Message: 36 Date: Fri, 15 Jun 2007 04:55:03 -0700 (PDT) From: Hiep Nguyen hiep@ee.ucr.edu Subject: [CentOS] installed centos date & time To: centos@centos.org Message-ID: Pine.LNX.4.64.0706150453301.15383@storm.ee.ucr.edu Content-Type: TEXT/PLAIN; charset=US-ASCII; format=flowed
hi list, is there a command to find out the date & time that centos installed?
thanks T. Hiep
# ll /root/install.log will give you this information.

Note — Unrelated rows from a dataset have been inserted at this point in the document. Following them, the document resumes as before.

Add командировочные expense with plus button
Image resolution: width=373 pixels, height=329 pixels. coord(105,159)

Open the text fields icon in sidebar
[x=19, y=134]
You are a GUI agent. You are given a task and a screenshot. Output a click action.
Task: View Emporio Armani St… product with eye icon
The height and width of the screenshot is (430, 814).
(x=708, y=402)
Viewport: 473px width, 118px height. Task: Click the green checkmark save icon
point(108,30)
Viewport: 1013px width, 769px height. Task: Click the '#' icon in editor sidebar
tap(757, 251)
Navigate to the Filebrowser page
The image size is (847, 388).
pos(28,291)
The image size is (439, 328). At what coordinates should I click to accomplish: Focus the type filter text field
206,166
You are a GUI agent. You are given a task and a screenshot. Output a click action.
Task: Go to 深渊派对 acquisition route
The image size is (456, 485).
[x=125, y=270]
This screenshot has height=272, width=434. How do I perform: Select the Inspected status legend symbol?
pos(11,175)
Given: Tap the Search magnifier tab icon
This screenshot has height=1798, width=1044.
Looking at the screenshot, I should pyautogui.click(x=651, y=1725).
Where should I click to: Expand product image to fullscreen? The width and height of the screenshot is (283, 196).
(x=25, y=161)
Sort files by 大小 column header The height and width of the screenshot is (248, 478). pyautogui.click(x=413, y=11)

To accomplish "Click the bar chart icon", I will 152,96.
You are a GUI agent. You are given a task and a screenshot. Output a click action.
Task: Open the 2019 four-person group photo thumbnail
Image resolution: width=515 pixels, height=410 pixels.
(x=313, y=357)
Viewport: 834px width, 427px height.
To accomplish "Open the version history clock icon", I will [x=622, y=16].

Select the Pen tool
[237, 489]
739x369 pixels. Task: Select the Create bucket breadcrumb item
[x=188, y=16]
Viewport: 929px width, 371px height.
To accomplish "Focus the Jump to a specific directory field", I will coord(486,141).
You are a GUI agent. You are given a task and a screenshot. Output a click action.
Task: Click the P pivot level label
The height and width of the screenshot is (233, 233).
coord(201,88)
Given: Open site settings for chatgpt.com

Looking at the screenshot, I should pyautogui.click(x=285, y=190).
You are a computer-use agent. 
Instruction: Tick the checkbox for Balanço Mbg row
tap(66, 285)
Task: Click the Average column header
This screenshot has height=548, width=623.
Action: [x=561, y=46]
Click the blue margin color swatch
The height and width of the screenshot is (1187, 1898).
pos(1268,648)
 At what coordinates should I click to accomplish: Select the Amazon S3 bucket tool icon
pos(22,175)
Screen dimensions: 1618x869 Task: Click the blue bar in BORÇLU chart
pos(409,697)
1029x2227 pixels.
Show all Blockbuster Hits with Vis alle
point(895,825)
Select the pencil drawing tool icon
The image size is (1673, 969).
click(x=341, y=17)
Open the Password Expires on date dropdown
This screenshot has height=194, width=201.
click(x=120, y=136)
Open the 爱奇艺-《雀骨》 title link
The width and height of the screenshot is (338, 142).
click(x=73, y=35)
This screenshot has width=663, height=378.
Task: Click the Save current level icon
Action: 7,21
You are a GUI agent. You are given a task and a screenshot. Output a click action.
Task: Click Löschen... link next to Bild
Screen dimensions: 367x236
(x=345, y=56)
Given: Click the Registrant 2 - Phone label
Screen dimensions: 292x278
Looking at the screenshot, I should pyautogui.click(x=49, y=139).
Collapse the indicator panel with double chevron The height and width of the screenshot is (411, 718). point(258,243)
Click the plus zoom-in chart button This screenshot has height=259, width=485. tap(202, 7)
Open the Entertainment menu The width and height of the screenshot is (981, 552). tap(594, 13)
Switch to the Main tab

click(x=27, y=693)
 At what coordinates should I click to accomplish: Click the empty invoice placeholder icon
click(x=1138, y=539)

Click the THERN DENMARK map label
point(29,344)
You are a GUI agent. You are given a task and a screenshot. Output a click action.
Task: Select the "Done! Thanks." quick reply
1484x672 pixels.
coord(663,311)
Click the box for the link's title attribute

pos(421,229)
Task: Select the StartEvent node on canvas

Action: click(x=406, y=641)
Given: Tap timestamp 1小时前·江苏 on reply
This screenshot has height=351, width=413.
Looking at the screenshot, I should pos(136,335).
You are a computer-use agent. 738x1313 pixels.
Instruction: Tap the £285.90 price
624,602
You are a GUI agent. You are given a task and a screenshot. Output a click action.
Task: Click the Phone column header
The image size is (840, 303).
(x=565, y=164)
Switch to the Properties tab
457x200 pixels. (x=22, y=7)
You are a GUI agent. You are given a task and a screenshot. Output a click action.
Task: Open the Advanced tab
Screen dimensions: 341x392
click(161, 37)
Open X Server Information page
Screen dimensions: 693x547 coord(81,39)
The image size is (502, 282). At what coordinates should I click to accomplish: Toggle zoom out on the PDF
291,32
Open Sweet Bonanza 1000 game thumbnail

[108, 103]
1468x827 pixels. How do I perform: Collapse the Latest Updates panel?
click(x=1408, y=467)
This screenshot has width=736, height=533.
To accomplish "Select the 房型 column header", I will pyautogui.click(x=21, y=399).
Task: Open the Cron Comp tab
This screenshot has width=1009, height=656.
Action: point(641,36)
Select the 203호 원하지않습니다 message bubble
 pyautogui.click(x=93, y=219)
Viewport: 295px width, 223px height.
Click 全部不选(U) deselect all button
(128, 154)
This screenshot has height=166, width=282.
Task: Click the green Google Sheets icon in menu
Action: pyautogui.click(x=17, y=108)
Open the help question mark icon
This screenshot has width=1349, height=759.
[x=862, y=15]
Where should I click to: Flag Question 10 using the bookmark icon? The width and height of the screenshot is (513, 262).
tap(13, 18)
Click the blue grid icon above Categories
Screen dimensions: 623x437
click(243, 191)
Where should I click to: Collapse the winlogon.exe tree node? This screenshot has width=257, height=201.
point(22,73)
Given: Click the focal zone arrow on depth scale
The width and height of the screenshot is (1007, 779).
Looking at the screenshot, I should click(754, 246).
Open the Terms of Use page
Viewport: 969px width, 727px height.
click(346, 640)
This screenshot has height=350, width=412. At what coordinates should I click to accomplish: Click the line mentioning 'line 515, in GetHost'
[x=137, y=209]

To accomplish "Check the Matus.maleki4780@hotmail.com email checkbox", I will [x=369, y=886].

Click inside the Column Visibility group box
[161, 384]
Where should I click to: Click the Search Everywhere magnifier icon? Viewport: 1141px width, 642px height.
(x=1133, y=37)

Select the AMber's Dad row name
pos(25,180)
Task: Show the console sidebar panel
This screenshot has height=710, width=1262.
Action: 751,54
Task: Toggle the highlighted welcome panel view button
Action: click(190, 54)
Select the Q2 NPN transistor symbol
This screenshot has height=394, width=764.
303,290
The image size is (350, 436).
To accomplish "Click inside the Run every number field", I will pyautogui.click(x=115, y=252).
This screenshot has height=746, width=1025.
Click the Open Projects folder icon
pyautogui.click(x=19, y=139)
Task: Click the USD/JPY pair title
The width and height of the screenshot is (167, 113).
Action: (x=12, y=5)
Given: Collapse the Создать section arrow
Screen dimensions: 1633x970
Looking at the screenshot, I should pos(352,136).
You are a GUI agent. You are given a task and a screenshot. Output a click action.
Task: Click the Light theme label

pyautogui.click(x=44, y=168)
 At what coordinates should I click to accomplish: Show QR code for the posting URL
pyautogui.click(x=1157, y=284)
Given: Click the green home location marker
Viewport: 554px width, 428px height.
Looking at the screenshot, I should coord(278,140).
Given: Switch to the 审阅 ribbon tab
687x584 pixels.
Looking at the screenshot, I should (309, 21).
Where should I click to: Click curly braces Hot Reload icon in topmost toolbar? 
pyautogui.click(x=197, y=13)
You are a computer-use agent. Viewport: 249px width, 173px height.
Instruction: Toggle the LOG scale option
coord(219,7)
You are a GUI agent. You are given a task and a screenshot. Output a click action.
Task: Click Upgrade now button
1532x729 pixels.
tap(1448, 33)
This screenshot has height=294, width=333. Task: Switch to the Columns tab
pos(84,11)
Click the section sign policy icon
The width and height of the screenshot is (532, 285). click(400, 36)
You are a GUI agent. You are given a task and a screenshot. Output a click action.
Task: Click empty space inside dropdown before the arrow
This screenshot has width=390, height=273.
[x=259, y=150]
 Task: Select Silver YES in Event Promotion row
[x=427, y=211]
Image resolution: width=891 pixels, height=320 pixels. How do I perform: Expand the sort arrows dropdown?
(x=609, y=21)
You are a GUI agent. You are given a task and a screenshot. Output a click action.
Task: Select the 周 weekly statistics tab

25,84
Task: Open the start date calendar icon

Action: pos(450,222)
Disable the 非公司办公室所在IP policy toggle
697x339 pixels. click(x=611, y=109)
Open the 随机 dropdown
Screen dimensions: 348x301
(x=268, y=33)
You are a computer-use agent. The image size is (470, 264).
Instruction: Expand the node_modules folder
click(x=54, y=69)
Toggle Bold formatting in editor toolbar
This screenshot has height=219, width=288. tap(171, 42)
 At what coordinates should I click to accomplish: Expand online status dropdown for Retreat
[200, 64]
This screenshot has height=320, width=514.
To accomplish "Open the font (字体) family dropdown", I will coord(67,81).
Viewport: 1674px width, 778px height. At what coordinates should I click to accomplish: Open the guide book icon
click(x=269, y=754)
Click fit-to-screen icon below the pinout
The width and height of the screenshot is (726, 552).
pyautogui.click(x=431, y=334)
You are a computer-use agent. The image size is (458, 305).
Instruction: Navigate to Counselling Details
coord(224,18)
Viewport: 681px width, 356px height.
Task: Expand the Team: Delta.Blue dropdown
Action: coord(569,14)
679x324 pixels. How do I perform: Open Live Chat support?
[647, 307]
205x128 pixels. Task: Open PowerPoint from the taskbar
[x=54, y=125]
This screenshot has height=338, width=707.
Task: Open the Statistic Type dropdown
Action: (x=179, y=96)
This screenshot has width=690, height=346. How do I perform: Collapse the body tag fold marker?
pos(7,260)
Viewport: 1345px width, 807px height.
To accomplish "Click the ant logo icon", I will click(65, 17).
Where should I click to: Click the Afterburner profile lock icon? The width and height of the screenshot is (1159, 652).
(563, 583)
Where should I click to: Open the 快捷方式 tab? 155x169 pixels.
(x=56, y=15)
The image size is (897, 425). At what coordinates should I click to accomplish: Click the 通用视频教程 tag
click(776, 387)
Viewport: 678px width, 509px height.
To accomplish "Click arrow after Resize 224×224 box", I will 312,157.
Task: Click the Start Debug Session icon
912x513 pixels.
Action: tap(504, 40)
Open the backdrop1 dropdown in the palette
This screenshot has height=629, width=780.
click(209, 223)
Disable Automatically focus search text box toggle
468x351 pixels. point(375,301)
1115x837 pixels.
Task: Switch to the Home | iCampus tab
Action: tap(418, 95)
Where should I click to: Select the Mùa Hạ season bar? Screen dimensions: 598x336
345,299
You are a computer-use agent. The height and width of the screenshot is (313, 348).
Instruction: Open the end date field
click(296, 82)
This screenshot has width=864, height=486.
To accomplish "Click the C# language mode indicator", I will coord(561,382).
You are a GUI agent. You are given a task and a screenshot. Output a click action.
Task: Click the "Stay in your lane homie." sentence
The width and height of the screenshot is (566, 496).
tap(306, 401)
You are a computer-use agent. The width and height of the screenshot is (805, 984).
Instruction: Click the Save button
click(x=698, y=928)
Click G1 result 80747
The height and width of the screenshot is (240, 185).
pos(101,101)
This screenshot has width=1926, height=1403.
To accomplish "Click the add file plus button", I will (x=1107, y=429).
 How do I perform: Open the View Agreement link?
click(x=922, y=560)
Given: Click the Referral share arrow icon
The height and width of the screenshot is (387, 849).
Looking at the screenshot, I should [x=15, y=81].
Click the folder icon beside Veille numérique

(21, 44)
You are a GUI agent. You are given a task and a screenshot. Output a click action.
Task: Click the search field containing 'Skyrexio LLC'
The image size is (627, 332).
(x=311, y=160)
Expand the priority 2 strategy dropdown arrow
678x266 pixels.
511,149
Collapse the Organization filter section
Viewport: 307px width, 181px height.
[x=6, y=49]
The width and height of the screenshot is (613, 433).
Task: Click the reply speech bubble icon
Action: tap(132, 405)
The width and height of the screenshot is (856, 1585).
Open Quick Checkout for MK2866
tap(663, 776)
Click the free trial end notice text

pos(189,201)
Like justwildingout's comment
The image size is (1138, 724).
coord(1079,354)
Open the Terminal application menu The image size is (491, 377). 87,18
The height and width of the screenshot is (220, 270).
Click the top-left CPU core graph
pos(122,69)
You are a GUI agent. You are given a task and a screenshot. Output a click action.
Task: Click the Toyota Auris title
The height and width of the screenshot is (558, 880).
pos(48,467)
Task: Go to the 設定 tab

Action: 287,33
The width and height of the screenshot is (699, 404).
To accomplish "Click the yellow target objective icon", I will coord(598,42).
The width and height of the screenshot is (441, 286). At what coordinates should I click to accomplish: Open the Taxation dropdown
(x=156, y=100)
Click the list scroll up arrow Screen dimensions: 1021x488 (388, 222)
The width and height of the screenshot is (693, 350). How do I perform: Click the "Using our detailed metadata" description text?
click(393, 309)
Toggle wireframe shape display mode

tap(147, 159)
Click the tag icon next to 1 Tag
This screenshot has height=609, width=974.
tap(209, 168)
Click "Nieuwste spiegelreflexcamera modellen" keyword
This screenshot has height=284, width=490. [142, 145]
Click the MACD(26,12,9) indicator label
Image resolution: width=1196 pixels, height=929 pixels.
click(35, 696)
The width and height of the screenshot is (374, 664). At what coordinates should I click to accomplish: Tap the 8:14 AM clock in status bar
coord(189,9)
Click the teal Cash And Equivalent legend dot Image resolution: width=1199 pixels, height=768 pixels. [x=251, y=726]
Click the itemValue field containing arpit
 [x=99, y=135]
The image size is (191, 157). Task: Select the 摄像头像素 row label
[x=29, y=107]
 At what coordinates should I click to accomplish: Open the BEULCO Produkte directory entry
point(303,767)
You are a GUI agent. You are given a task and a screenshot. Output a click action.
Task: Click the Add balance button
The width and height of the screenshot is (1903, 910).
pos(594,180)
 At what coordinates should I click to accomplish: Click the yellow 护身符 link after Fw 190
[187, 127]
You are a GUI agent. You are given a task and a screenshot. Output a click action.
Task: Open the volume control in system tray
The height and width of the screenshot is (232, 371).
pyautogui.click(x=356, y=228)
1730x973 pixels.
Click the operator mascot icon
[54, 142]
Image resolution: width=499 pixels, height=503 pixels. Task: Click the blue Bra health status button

Quoting "James B. Byrne" byrnejb@harte-lyne.ca:
Message: 36 Date: Fri, 15 Jun 2007 04:55:03 -0700 (PDT) From: Hiep Nguyen hiep@ee.ucr.edu Subject: [CentOS] installed centos date & time To: centos@centos.org Message-ID: Pine.LNX.4.64.0706150453301.15383@storm.ee.ucr.edu Content-Type: TEXT/PLAIN; charset=US-ASCII; format=flowed
hi list, is there a command to find out the date & time that centos installed?
thanks T. Hiep
# ll /root/install.log will give you this information.
I have tried all methods mentioned thus far, and most (for my 4.4 install) haven't produced a date/time *I* recall building my system.
The best I've come up with thus far is ls -l /boot
That partition contains memtest86 which has a date indicative of when I may have actually done the install. Next to that would be various .b files also within /boot, such as boot, chain, and os2_d, that would have next most likely date.